Da amante della serie 007 l’unico pensiero che m’è venuto in mente assistendo allo scempio di ieri subito dopo l’uccisione del tiranno libico Gheddafi, è quella pistola d’oro appartenuta al leader, brandita in segno di spregio dai ribelli. Per il resto c’è poco altro da dire: la storia ha fatto il suo corso e “l’uomo dalla pistola d’oro” ha chiuso la sua parabola di potere che durava dal 1969. L’ennesima tappa di un processo nel quale un’epoca si chiude, sperando di aprirne una migliore.
Anche di Ceasescu, il dittatore romeno ucciso nell’89, dicevano avesse decorato in oro la sua villa. Addirittura, dicono, c’erano anche i rubinetti d’oro. Figure di questo tipo fanno parte di un’era umana che mi auguro si avvii a conclusione. D’altronde anche noi abbiamo avuto i nostri Gheddafi e i nostri “uomini soli al comando”. La società mediatica di oggi non fa sconti, e certo nel 1945 la foto del corpo del Duce appeso in Piazzale Loreto non potevano fare il giro del mondo così come l’immagine senza vita del berbero più famoso del mondo. Questa, forse, è l’unica novità di rilievo.

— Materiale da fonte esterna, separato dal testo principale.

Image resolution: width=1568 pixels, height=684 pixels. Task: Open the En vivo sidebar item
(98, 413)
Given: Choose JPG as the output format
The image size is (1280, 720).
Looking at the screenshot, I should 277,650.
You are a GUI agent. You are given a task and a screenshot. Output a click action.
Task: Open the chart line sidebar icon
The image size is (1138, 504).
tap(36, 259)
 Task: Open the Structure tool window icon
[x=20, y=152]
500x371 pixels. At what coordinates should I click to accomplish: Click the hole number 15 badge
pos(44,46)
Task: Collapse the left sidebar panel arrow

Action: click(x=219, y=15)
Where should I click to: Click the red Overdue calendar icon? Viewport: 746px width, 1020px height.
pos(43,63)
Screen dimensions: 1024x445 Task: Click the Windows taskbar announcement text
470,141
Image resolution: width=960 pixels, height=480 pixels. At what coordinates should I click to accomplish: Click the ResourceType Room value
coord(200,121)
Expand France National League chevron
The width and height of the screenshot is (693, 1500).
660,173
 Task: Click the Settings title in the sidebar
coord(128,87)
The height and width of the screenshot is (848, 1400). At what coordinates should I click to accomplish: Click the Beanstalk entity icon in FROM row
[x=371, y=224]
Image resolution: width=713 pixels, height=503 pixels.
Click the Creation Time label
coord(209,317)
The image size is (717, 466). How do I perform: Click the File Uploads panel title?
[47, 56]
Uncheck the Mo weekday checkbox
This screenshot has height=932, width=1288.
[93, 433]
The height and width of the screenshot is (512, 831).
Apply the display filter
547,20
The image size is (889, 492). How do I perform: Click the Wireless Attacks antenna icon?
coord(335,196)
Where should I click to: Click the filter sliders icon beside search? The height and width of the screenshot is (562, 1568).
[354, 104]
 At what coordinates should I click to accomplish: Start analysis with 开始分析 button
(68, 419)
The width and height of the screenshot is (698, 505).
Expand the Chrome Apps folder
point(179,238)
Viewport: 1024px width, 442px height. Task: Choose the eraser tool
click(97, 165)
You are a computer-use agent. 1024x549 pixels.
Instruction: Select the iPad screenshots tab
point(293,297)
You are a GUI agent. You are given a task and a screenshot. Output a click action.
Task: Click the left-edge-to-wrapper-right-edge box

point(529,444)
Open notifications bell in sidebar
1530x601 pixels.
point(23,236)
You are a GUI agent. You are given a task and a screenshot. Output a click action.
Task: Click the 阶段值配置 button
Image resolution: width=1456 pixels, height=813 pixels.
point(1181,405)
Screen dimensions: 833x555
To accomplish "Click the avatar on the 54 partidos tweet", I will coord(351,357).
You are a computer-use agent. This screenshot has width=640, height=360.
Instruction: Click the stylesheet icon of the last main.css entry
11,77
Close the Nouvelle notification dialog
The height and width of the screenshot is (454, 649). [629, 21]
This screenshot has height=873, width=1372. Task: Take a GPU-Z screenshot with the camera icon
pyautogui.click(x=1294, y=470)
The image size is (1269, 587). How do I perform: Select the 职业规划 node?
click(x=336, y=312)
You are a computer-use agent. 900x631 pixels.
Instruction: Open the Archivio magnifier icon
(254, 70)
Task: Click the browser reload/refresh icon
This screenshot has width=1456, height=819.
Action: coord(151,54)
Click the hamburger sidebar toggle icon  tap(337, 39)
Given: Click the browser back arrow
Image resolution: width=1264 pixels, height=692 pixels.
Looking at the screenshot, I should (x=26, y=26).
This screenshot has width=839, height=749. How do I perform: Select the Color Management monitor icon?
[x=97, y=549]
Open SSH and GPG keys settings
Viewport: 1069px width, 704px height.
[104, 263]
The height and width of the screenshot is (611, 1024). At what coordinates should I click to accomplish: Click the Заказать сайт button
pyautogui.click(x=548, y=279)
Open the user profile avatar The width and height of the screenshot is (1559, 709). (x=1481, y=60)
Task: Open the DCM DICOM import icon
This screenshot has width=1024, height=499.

Speriamo che chi adesso prende il potere ne faccia buon uso. Certo il clima mondiale non è troppo favorevole.
Guardando all’Italia fa un po’ ridere chi adesso festeggia e inneggia alla liberazione, mentre tante volte prima in casi analoghi ha invocato ben altri valori. Il trapasso alla democrazia, che è l’unico valore reale di progresso, non è quasi mai stato senza sangue. Così è accaduto anche in Italia, purtroppo.
E fa ridere pure chi, adesso, fa finta di non conoscere Gheddafi, dimenticandosi 42 anni (o forse 100???) di politica estera italiana. Fino alla pantomima vista a Roma appena un paio di anni fa, fra tende e Gheddafi-girls.
In questo mare dove nessuno è del tutto innocente l’augurio può essere uno solo: in bocca al lupo, Libia!